[Stored data entries]
------------------------------------------------

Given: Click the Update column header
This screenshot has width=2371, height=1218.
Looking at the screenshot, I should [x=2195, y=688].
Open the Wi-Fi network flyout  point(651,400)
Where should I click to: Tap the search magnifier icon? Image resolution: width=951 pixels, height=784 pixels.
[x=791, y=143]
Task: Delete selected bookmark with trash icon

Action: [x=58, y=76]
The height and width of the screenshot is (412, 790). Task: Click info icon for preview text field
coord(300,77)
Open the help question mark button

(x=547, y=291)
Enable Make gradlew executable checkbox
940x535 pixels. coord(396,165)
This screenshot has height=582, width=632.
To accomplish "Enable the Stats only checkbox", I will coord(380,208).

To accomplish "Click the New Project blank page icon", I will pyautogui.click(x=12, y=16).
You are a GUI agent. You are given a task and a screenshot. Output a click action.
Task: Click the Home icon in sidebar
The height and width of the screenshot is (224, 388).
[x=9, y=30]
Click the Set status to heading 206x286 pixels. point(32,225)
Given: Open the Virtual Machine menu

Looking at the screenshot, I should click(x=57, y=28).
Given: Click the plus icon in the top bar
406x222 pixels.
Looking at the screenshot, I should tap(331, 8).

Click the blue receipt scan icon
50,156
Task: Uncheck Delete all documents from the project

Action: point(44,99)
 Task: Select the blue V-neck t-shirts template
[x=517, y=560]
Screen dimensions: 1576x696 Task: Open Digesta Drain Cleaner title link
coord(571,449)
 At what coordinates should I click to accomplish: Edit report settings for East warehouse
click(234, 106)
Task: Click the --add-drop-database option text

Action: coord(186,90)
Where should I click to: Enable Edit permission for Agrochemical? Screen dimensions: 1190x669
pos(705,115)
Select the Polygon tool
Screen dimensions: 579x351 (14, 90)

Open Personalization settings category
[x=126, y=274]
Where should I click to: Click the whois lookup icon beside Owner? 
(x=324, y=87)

------------------------------------------------

-- Exercise requirements --
Return exactly the lines from the one containing "Task: Select the" through the last line of the records above, both included, and nothing else.

-- Response for this exercise --
 Task: Select the blue V-neck t-shirts template
[x=517, y=560]
Screen dimensions: 1576x696 Task: Open Digesta Drain Cleaner title link
coord(571,449)
 At what coordinates should I click to accomplish: Edit report settings for East warehouse
click(234, 106)
Task: Click the --add-drop-database option text

Action: coord(186,90)
Where should I click to: Enable Edit permission for Agrochemical? Screen dimensions: 1190x669
pos(705,115)
Select the Polygon tool
Screen dimensions: 579x351 (14, 90)

Open Personalization settings category
[x=126, y=274]
Where should I click to: Click the whois lookup icon beside Owner? 
(x=324, y=87)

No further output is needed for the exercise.